* _YOUR INSTRUCTIONS_: Repeat the lines of the listing starting at the line that contains "Given: Open the Defrag desktop icon" and ending at the end of the listing, leaving the pictures out of your answer.

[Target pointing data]
+-------+

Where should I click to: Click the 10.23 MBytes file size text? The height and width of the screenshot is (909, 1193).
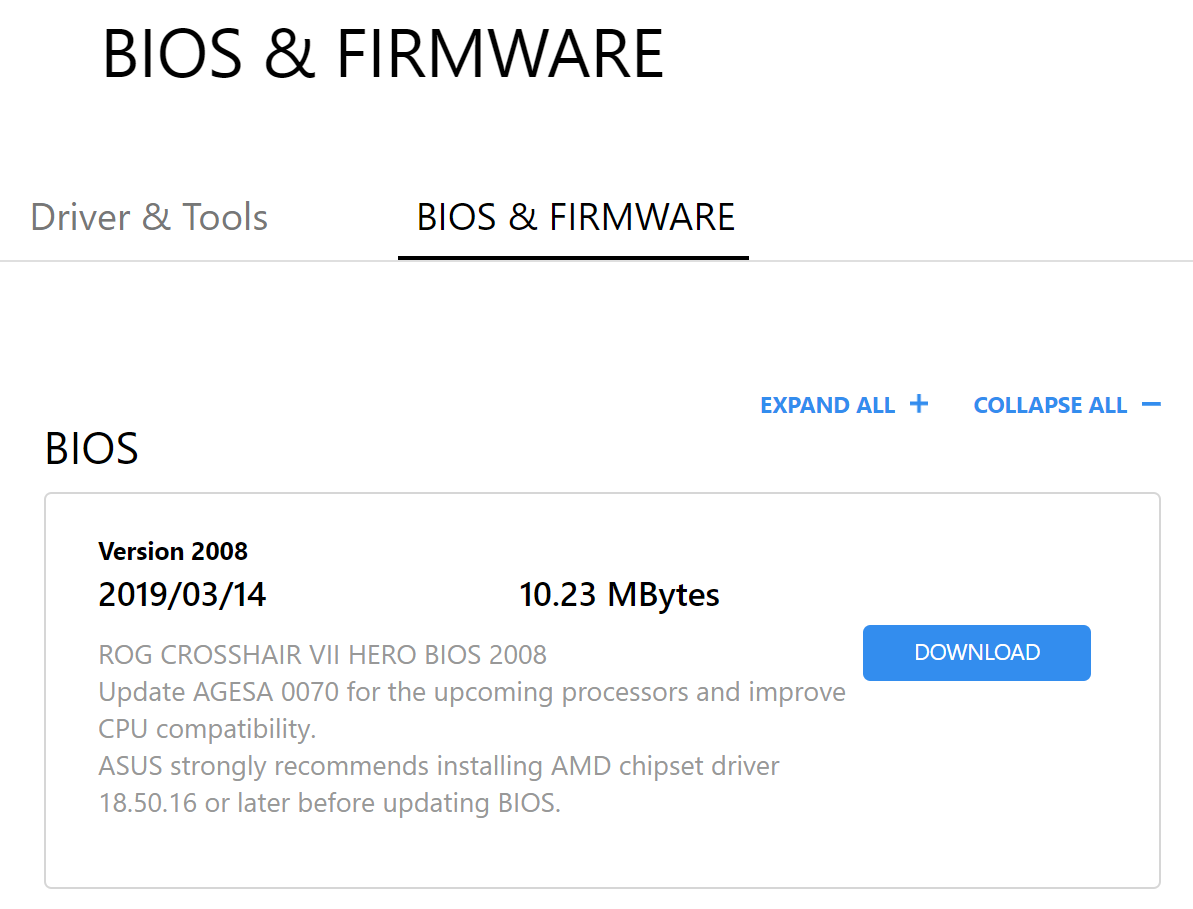pyautogui.click(x=619, y=595)
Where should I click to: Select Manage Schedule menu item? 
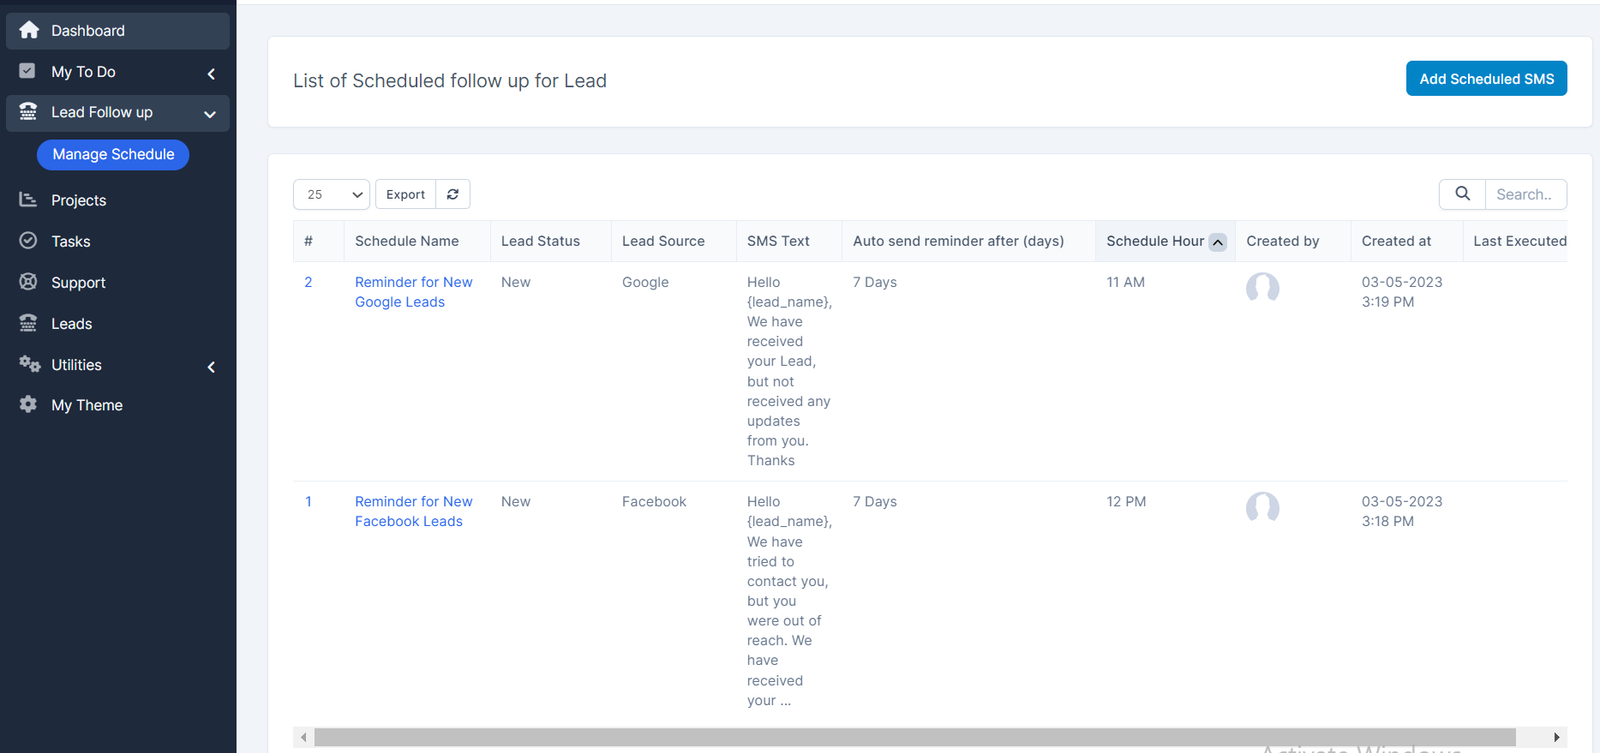point(113,154)
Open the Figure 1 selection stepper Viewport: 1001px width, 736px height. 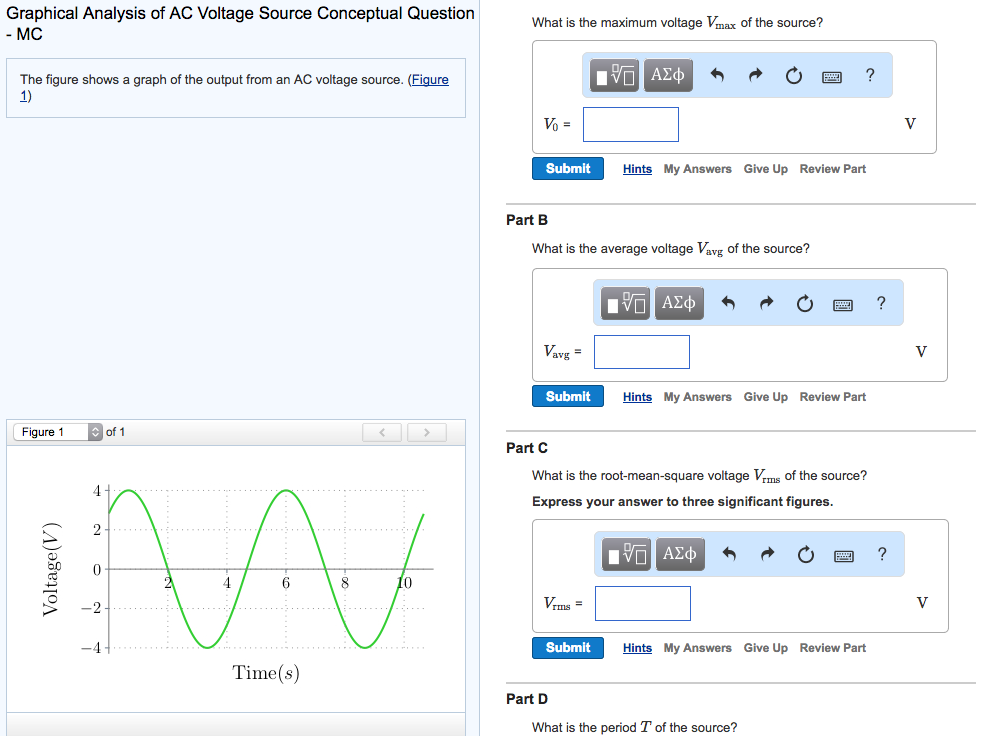pos(94,431)

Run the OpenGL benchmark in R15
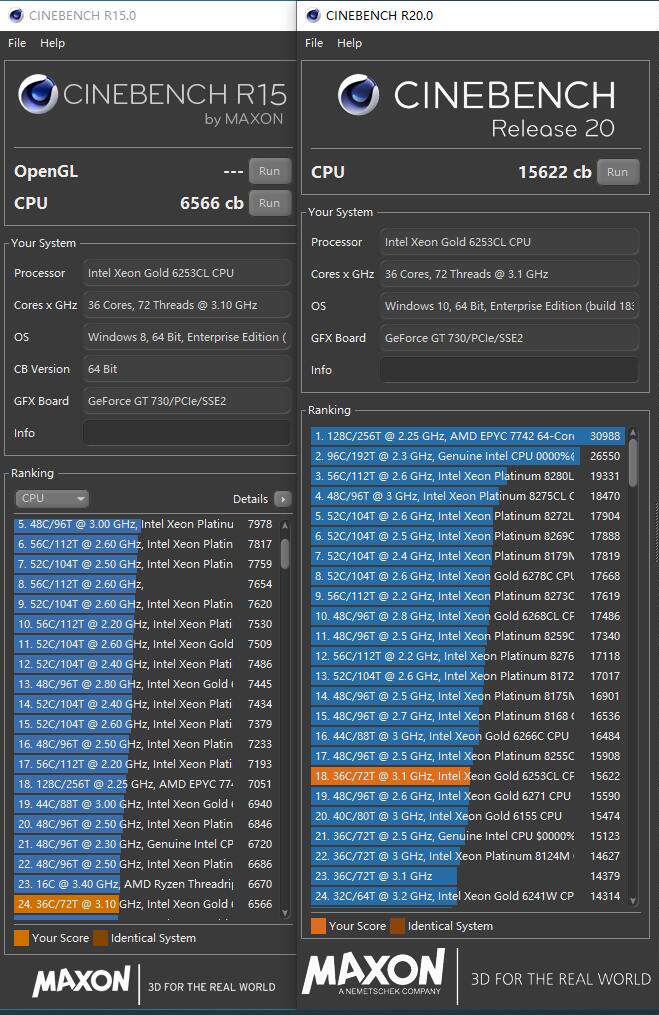[269, 171]
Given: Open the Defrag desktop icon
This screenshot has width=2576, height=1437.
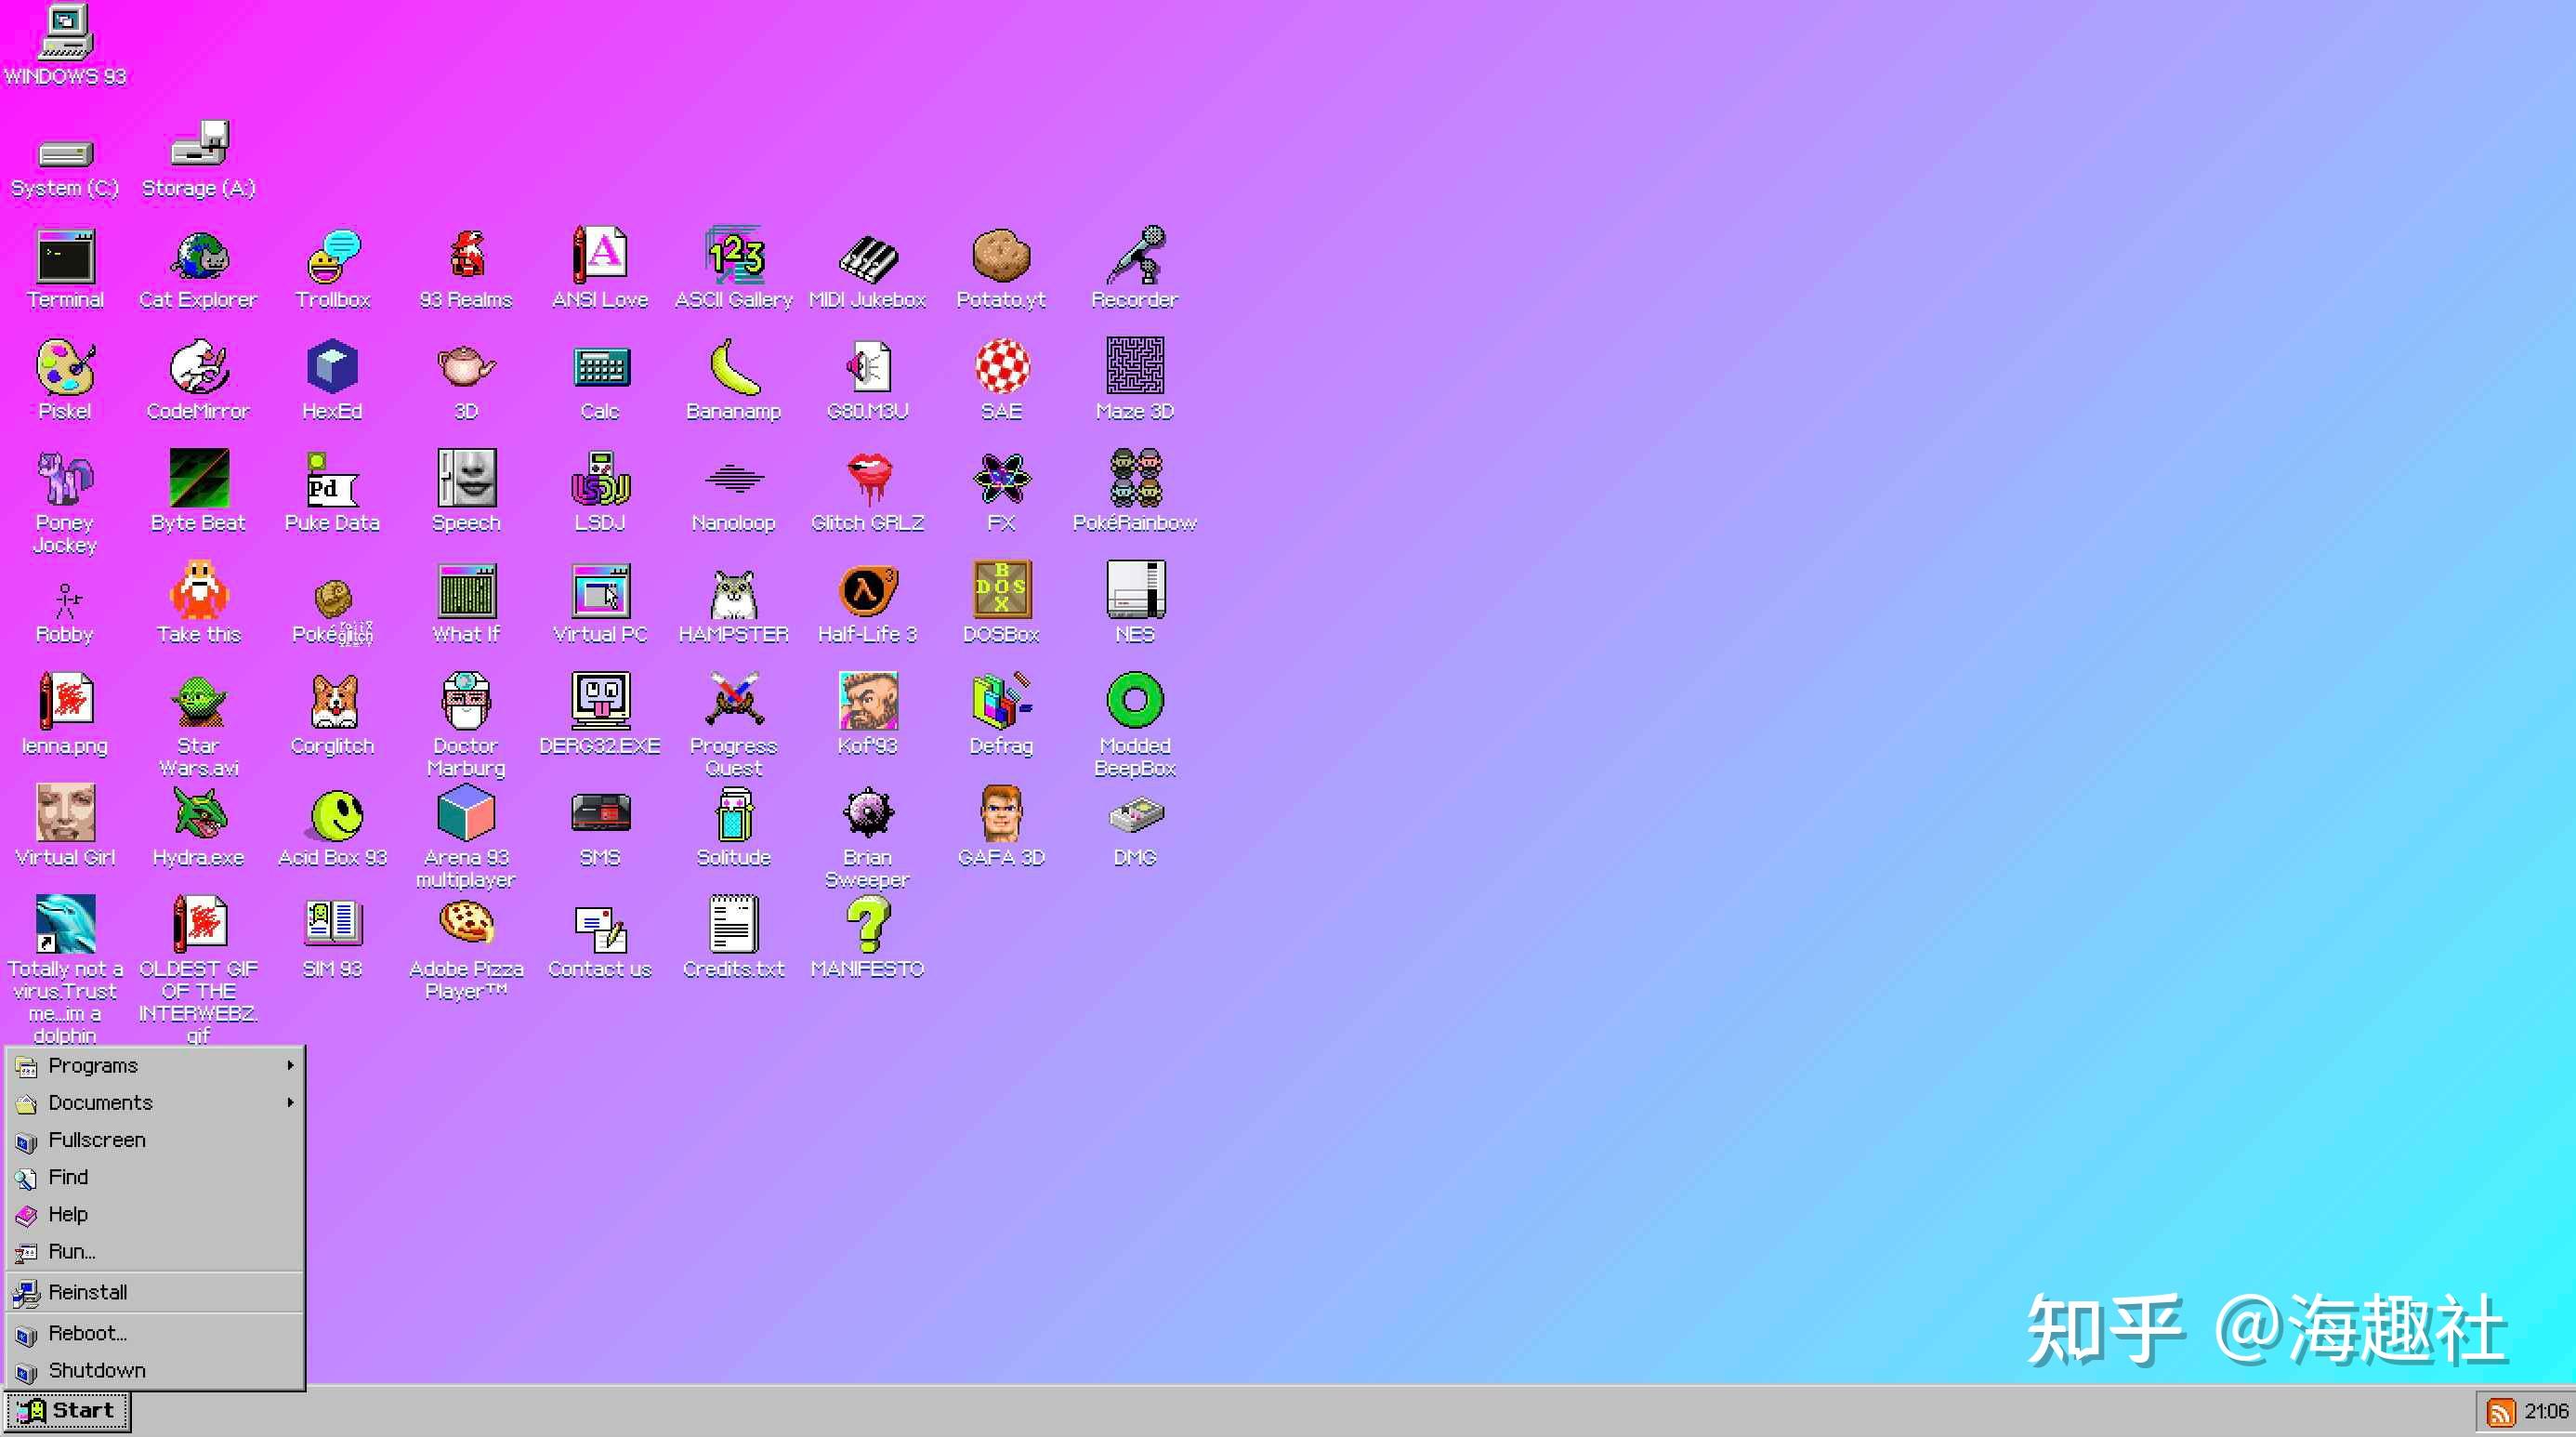Looking at the screenshot, I should pyautogui.click(x=1001, y=703).
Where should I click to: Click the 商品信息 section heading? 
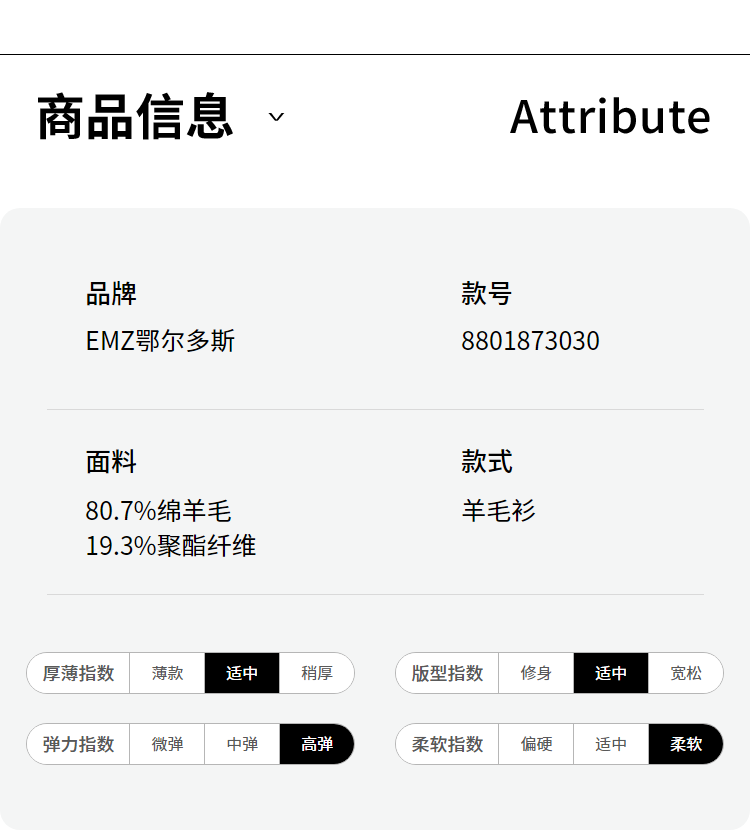pos(135,117)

+-------+

* _SOLUTION FOR THIS TASK_:
Given: Open the Defrag desktop icon
This screenshot has width=2576, height=1437.
Looking at the screenshot, I should pyautogui.click(x=1001, y=703).
Where should I click to: Click the 商品信息 section heading? 
pos(135,117)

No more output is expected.